[atrapé la fèv] (gr. verb. PÂTISS.)
Or, myrrhe et encens à foison dans les bagages de Gaspard, Melchior et Balthazar, rois mages venus visiter un marmot nouveau né, se transformèrent au XVIIIᵉ siècle en petit Jésus de porcelaine glissé dans une galette, puis en bonnet phrygien de même matière, et enfin en tout en n’importe quoi de plastique, générant une passion fabophile sur laquelle se pencheront probablement les savants des temps futurs (mais ceci est une autre histoire).Toujours est-il que depuis, il est de tradition – autant païenne que religieuse – de partager une galette dite des rois, et de célébrer celle ou celui qui aura la chance d’attraper la fève.

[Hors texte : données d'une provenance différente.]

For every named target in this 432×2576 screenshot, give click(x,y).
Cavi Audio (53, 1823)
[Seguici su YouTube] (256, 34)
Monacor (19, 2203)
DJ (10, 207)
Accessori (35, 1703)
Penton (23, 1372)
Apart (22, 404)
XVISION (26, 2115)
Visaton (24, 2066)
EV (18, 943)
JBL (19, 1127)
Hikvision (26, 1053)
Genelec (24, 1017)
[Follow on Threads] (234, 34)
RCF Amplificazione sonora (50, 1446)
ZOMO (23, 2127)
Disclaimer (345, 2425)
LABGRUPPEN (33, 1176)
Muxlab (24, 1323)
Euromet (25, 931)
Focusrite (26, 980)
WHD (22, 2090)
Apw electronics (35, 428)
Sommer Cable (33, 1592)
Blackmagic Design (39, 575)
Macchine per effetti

Oui c’est une chance qui s’offre au moderne élu par le hasard, car s’il se causait encore suranné par ici ce sont des bourre-pifs qu’il dégusterait : attraper la fève signifie avant tout prendre des coups à la place d’un autre !

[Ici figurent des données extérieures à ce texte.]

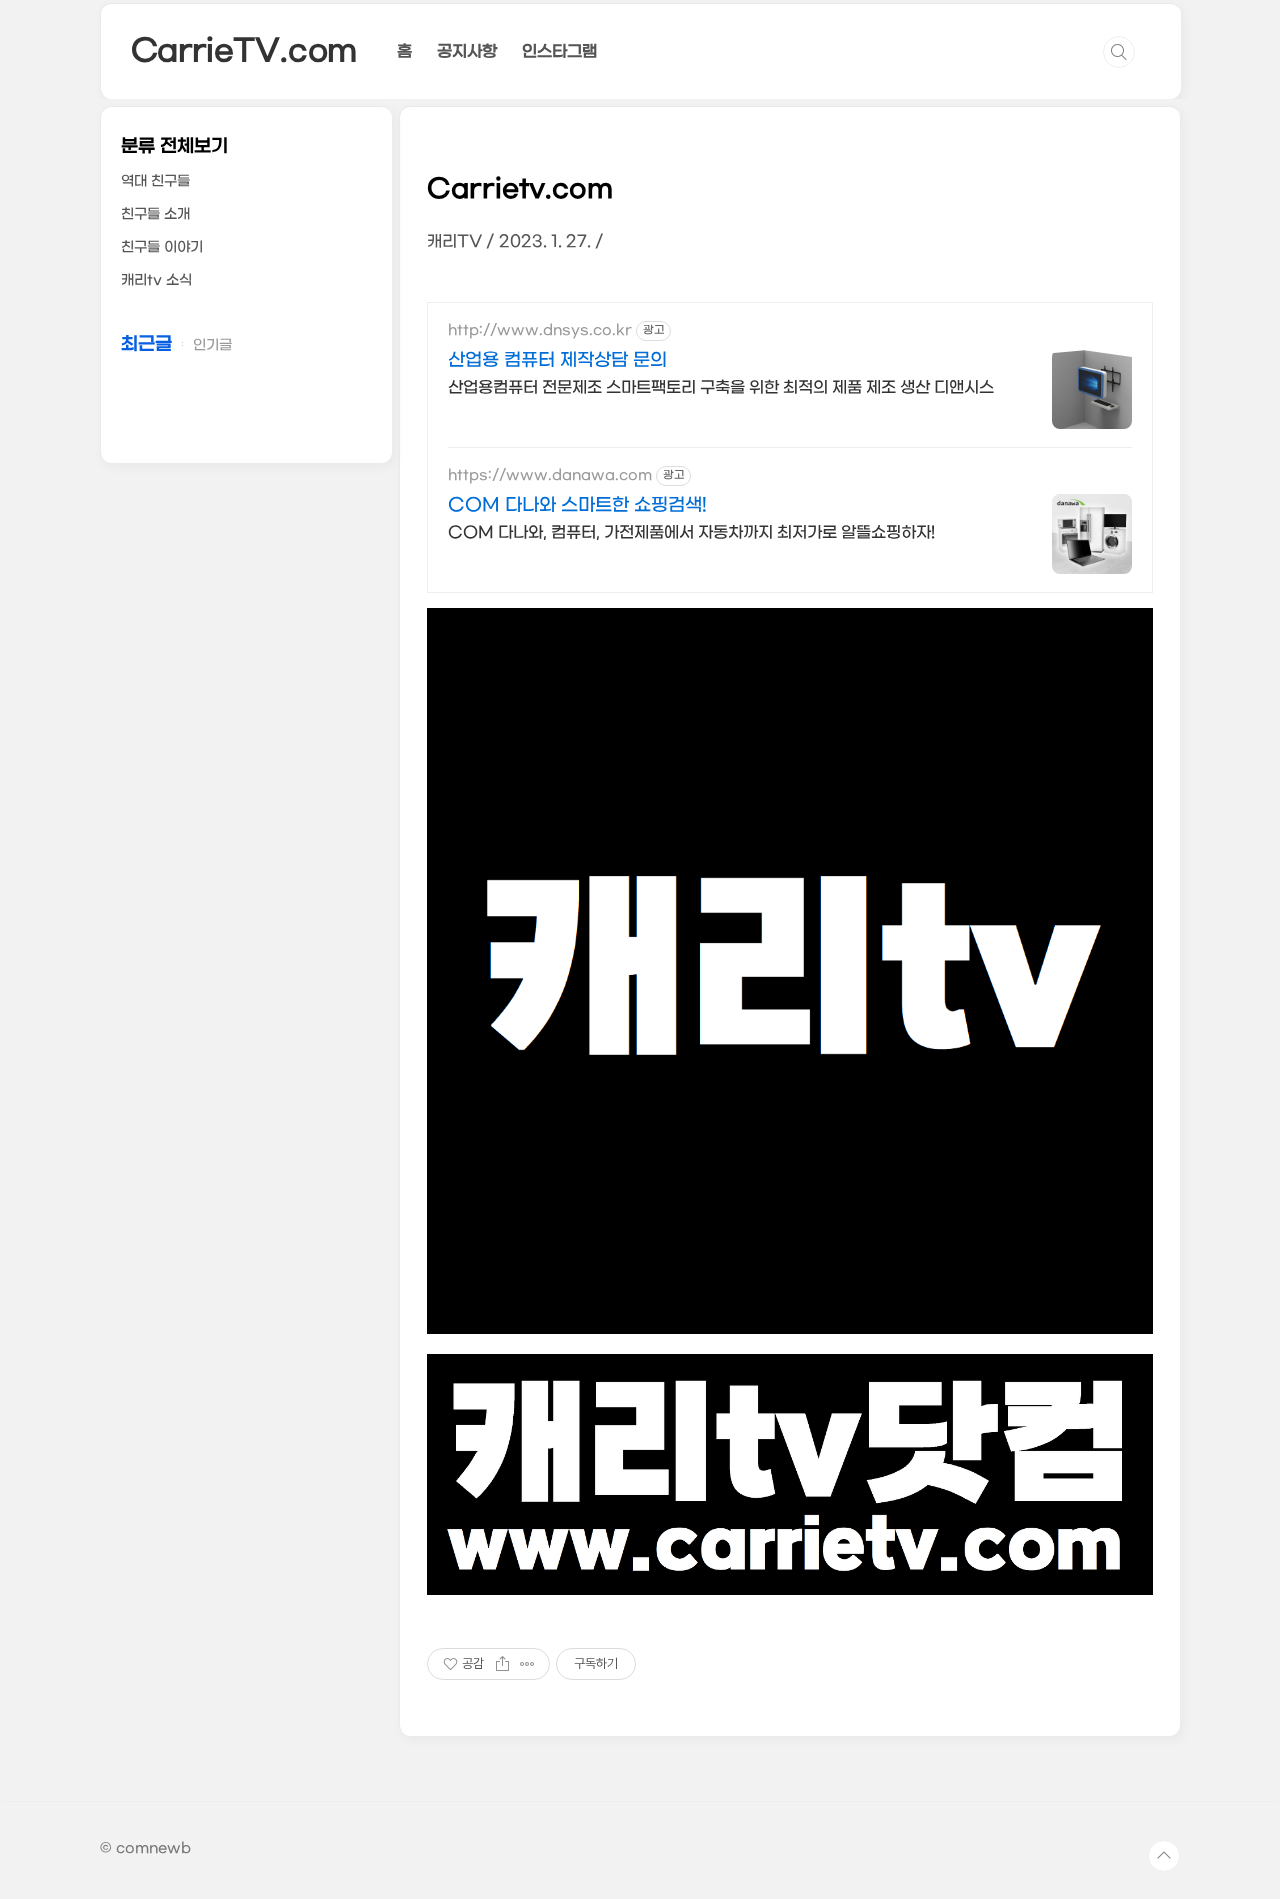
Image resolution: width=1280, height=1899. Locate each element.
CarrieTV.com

L’injustice du sort et l’ironie caractéristique de la langue des faubourgs se conjuguent dans le fataliste attraper la fève qui fait ainsi passer une mornifle pour un présent. Plaisir d’offrir, joie de recevoir dites-vous ? Drôle de destin quoi qu’il en soit.
Parce qu’on ne peut pas tout régler à la baston (et parce que le duel à six heures au pré clair se verra interdit), attraper la fève se fera synonyme de payer l’addition pour autrui, en espèces sonnantes et trébuchantes cette fois. Au lieu de devenir roi, celui qui attrape la fève se mue en pigeon en charge de casquer pour les autres.
Un tel sarcasme épiphanique taquinant l’innocence ne pouvait donc durer dans une république faisant de l’égalité l’un de ses trois principes fondateurs. Nul désormais ne saurait attraper la fève, devenu suranné par la force des choses (si l’on ose dire), mais tout au plus subira-t-il d’apathiques dommages collatéraux.
La langue de bois ça ne fait pas moins mal mais c’est plus pudique.